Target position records
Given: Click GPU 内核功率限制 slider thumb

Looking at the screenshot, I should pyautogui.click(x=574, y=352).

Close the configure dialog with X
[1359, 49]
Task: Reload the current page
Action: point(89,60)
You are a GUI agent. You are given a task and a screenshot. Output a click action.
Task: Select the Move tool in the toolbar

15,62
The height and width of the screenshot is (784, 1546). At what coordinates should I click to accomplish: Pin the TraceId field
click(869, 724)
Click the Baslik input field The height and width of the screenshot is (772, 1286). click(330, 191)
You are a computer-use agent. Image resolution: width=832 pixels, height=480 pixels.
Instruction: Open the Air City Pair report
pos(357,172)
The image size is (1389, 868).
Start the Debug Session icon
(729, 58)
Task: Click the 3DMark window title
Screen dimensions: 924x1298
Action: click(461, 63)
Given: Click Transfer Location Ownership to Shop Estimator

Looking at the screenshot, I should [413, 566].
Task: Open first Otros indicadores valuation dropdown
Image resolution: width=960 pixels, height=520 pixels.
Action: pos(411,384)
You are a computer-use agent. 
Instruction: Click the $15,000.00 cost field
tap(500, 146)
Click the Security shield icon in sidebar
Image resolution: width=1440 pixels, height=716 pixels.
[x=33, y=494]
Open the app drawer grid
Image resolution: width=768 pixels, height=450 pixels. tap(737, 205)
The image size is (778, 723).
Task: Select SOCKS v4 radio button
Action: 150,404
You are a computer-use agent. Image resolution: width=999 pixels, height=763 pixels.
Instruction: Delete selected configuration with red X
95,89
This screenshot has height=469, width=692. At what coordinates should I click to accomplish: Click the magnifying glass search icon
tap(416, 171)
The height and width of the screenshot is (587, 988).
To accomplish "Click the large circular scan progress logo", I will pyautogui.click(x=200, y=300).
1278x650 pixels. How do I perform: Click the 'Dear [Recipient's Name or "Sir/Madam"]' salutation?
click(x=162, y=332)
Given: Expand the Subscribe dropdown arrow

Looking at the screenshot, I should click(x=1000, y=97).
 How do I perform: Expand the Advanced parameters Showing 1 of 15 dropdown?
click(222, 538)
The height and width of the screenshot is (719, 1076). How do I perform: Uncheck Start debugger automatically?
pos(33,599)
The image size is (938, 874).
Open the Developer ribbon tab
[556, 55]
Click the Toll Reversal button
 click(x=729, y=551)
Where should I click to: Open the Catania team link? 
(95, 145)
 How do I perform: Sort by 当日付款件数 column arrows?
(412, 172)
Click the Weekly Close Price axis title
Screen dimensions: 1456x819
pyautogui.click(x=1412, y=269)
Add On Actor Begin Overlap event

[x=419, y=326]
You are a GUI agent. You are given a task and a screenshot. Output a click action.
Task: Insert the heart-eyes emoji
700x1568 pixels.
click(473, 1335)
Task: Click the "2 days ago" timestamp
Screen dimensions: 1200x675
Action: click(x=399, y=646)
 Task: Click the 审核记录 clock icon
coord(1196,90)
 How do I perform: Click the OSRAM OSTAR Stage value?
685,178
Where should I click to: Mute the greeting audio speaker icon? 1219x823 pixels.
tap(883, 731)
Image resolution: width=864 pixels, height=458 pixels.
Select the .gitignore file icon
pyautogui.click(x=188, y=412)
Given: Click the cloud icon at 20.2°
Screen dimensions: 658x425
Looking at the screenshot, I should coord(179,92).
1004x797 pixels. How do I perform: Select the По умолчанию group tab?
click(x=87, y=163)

◆ **Task to complete**
Transcribe every line above without any changes.

◆ **Exercise answer**
Given: Click GPU 内核功率限制 slider thumb

Looking at the screenshot, I should pyautogui.click(x=574, y=352).

Close the configure dialog with X
[1359, 49]
Task: Reload the current page
Action: point(89,60)
You are a GUI agent. You are given a task and a screenshot. Output a click action.
Task: Select the Move tool in the toolbar

15,62
The height and width of the screenshot is (784, 1546). At what coordinates should I click to accomplish: Pin the TraceId field
click(869, 724)
Click the Baslik input field The height and width of the screenshot is (772, 1286). click(330, 191)
You are a computer-use agent. Image resolution: width=832 pixels, height=480 pixels.
Instruction: Open the Air City Pair report
pos(357,172)
The image size is (1389, 868).
Start the Debug Session icon
(729, 58)
Task: Click the 3DMark window title
Screen dimensions: 924x1298
Action: click(461, 63)
Given: Click Transfer Location Ownership to Shop Estimator

Looking at the screenshot, I should [413, 566].
Task: Open first Otros indicadores valuation dropdown
Image resolution: width=960 pixels, height=520 pixels.
Action: pos(411,384)
You are a computer-use agent. 
Instruction: Click the $15,000.00 cost field
tap(500, 146)
Click the Security shield icon in sidebar
Image resolution: width=1440 pixels, height=716 pixels.
[x=33, y=494]
Open the app drawer grid
Image resolution: width=768 pixels, height=450 pixels. tap(737, 205)
The image size is (778, 723).
Task: Select SOCKS v4 radio button
Action: 150,404
You are a computer-use agent. Image resolution: width=999 pixels, height=763 pixels.
Instruction: Delete selected configuration with red X
95,89
This screenshot has height=469, width=692. At what coordinates should I click to accomplish: Click the magnifying glass search icon
tap(416, 171)
The height and width of the screenshot is (587, 988).
To accomplish "Click the large circular scan progress logo", I will pyautogui.click(x=200, y=300).
1278x650 pixels. How do I perform: Click the 'Dear [Recipient's Name or "Sir/Madam"]' salutation?
click(x=162, y=332)
Given: Expand the Subscribe dropdown arrow

Looking at the screenshot, I should click(x=1000, y=97).
 How do I perform: Expand the Advanced parameters Showing 1 of 15 dropdown?
click(222, 538)
The height and width of the screenshot is (719, 1076). How do I perform: Uncheck Start debugger automatically?
pos(33,599)
The image size is (938, 874).
Open the Developer ribbon tab
[556, 55]
Click the Toll Reversal button
 click(x=729, y=551)
Where should I click to: Open the Catania team link? 
(95, 145)
 How do I perform: Sort by 当日付款件数 column arrows?
(412, 172)
Click the Weekly Close Price axis title
Screen dimensions: 1456x819
pyautogui.click(x=1412, y=269)
Add On Actor Begin Overlap event

[x=419, y=326]
You are a GUI agent. You are given a task and a screenshot. Output a click action.
Task: Insert the heart-eyes emoji
700x1568 pixels.
click(473, 1335)
Task: Click the "2 days ago" timestamp
Screen dimensions: 1200x675
Action: click(x=399, y=646)
 Task: Click the 审核记录 clock icon
coord(1196,90)
 How do I perform: Click the OSRAM OSTAR Stage value?
685,178
Where should I click to: Mute the greeting audio speaker icon? 1219x823 pixels.
tap(883, 731)
Image resolution: width=864 pixels, height=458 pixels.
Select the .gitignore file icon
pyautogui.click(x=188, y=412)
Given: Click the cloud icon at 20.2°
Screen dimensions: 658x425
Looking at the screenshot, I should coord(179,92).
1004x797 pixels. How do I perform: Select the По умолчанию group tab?
click(x=87, y=163)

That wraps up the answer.